Text and element pointing records:
++++++

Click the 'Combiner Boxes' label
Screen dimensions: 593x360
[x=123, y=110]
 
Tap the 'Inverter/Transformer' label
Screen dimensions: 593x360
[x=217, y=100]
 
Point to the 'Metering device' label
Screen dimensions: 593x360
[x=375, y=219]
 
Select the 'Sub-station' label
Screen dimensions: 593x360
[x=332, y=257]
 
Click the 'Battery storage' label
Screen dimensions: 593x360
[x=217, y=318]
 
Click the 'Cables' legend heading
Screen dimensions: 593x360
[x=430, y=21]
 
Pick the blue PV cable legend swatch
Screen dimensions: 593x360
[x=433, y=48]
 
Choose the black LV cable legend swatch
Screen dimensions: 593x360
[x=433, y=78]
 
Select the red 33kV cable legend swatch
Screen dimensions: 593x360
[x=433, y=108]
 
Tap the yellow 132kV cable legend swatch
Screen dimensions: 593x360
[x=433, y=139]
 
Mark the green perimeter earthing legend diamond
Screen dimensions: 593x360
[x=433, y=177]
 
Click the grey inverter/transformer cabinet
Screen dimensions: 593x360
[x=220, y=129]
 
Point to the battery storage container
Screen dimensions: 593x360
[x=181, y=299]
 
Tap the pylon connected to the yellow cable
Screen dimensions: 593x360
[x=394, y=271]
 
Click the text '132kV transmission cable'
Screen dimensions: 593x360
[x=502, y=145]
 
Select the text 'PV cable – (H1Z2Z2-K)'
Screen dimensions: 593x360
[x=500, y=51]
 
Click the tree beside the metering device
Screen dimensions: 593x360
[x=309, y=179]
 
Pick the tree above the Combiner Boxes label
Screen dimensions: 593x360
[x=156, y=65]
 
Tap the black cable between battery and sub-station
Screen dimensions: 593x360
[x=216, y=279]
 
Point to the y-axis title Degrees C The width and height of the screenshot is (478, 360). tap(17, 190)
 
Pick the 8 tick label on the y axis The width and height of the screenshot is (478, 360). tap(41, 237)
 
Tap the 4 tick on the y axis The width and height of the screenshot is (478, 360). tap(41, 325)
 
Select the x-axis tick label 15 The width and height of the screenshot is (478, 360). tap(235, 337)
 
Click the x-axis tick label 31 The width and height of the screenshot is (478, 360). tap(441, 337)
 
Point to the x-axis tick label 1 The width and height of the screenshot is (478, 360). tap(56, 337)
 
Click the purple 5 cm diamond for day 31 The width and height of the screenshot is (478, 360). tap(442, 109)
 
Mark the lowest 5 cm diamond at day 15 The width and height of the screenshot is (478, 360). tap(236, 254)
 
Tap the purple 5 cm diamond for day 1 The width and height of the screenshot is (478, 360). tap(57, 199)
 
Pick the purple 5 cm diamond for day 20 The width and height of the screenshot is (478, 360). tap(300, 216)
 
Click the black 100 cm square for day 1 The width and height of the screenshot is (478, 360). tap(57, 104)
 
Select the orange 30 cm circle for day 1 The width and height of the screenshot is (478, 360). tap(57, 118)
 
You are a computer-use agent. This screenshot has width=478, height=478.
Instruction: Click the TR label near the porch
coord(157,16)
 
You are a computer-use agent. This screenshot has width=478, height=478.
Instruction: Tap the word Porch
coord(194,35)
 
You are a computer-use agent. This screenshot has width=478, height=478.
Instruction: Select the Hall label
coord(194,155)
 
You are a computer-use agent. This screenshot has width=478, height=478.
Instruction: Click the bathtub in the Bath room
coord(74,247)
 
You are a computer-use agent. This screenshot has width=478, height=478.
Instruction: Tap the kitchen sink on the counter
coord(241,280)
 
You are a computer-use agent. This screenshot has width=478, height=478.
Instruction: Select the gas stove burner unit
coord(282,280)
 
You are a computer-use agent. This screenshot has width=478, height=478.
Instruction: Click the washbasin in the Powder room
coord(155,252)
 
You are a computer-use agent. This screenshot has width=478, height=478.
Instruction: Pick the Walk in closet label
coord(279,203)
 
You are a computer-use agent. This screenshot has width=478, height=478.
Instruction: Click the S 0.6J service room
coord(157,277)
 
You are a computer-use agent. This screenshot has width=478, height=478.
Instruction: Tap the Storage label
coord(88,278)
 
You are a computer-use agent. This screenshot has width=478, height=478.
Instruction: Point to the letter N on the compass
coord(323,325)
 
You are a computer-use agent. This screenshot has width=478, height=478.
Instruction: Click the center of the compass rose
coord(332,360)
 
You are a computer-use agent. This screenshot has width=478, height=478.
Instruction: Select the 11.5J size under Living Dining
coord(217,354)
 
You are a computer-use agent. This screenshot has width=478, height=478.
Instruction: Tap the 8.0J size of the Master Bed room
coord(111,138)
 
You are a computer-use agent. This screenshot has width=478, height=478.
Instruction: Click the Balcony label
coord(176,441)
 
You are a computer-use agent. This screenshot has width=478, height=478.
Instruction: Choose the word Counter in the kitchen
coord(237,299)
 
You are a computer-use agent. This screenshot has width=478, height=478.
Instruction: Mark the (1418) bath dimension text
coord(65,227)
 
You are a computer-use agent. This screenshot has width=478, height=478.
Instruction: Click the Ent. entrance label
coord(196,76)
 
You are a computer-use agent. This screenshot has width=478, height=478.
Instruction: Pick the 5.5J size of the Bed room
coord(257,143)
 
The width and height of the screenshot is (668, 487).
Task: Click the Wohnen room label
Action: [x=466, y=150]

++++++

### Problem details
Rewrite all the records above, replacing "Screen dimensions" with "Screen size" everywhere and leaving the rest untouched.

### Task result
Click the 'Combiner Boxes' label
Screen size: 593x360
[x=123, y=110]
 
Tap the 'Inverter/Transformer' label
Screen size: 593x360
[x=217, y=100]
 
Point to the 'Metering device' label
Screen size: 593x360
[x=375, y=219]
 
Select the 'Sub-station' label
Screen size: 593x360
[x=332, y=257]
 
Click the 'Battery storage' label
Screen size: 593x360
[x=217, y=318]
 
Click the 'Cables' legend heading
Screen size: 593x360
[x=430, y=21]
 
Pick the blue PV cable legend swatch
Screen size: 593x360
[x=433, y=48]
 
Choose the black LV cable legend swatch
Screen size: 593x360
[x=433, y=78]
 
Select the red 33kV cable legend swatch
Screen size: 593x360
[x=433, y=108]
 
Tap the yellow 132kV cable legend swatch
Screen size: 593x360
[x=433, y=139]
 
Mark the green perimeter earthing legend diamond
Screen size: 593x360
[x=433, y=177]
 
Click the grey inverter/transformer cabinet
Screen size: 593x360
[x=220, y=129]
 
Point to the battery storage container
Screen size: 593x360
[x=181, y=299]
 
Tap the pylon connected to the yellow cable
Screen size: 593x360
[x=394, y=271]
 
Click the text '132kV transmission cable'
Screen size: 593x360
[x=502, y=145]
 
Select the text 'PV cable – (H1Z2Z2-K)'
Screen size: 593x360
[x=500, y=51]
 
Click the tree beside the metering device
Screen size: 593x360
[x=309, y=179]
 
Pick the tree above the Combiner Boxes label
Screen size: 593x360
[x=156, y=65]
 
Tap the black cable between battery and sub-station
Screen size: 593x360
[x=216, y=279]
 
Point to the y-axis title Degrees C The width and height of the screenshot is (478, 360). tap(17, 190)
 
Pick the 8 tick label on the y axis The width and height of the screenshot is (478, 360). tap(41, 237)
 
Tap the 4 tick on the y axis The width and height of the screenshot is (478, 360). tap(41, 325)
 
Select the x-axis tick label 15 The width and height of the screenshot is (478, 360). tap(235, 337)
 
Click the x-axis tick label 31 The width and height of the screenshot is (478, 360). tap(441, 337)
 
Point to the x-axis tick label 1 The width and height of the screenshot is (478, 360). tap(56, 337)
 
Click the purple 5 cm diamond for day 31 The width and height of the screenshot is (478, 360). tap(442, 109)
 
Mark the lowest 5 cm diamond at day 15 The width and height of the screenshot is (478, 360). tap(236, 254)
 
Tap the purple 5 cm diamond for day 1 The width and height of the screenshot is (478, 360). tap(57, 199)
 
Pick the purple 5 cm diamond for day 20 The width and height of the screenshot is (478, 360). tap(300, 216)
 
Click the black 100 cm square for day 1 The width and height of the screenshot is (478, 360). tap(57, 104)
 
Select the orange 30 cm circle for day 1 The width and height of the screenshot is (478, 360). tap(57, 118)
 
You are a computer-use agent. This screenshot has width=478, height=478.
Instruction: Click the TR label near the porch
coord(157,16)
 
You are a computer-use agent. This screenshot has width=478, height=478.
Instruction: Tap the word Porch
coord(194,35)
 
You are a computer-use agent. This screenshot has width=478, height=478.
Instruction: Select the Hall label
coord(194,155)
 
You are a computer-use agent. This screenshot has width=478, height=478.
Instruction: Click the bathtub in the Bath room
coord(74,247)
 
You are a computer-use agent. This screenshot has width=478, height=478.
Instruction: Tap the kitchen sink on the counter
coord(241,280)
 
You are a computer-use agent. This screenshot has width=478, height=478.
Instruction: Select the gas stove burner unit
coord(282,280)
 
You are a computer-use agent. This screenshot has width=478, height=478.
Instruction: Click the washbasin in the Powder room
coord(155,252)
 
You are a computer-use agent. This screenshot has width=478, height=478.
Instruction: Pick the Walk in closet label
coord(279,203)
 
You are a computer-use agent. This screenshot has width=478, height=478.
Instruction: Click the S 0.6J service room
coord(157,277)
 
You are a computer-use agent. This screenshot has width=478, height=478.
Instruction: Tap the Storage label
coord(88,278)
 
You are a computer-use agent. This screenshot has width=478, height=478.
Instruction: Point to the letter N on the compass
coord(323,325)
 
You are a computer-use agent. This screenshot has width=478, height=478.
Instruction: Click the center of the compass rose
coord(332,360)
 
You are a computer-use agent. This screenshot has width=478, height=478.
Instruction: Select the 11.5J size under Living Dining
coord(217,354)
 
You are a computer-use agent. This screenshot has width=478, height=478.
Instruction: Tap the 8.0J size of the Master Bed room
coord(111,138)
 
You are a computer-use agent. This screenshot has width=478, height=478.
Instruction: Click the Balcony label
coord(176,441)
 
You are a computer-use agent. This screenshot has width=478, height=478.
Instruction: Choose the word Counter in the kitchen
coord(237,299)
 
You are a computer-use agent. This screenshot has width=478, height=478.
Instruction: Mark the (1418) bath dimension text
coord(65,227)
 
You are a computer-use agent. This screenshot has width=478, height=478.
Instruction: Click the Ent. entrance label
coord(196,76)
 
You are a computer-use agent. This screenshot has width=478, height=478.
Instruction: Pick the 5.5J size of the Bed room
coord(257,143)
 
The width and height of the screenshot is (668, 487).
Task: Click the Wohnen room label
Action: [x=466, y=150]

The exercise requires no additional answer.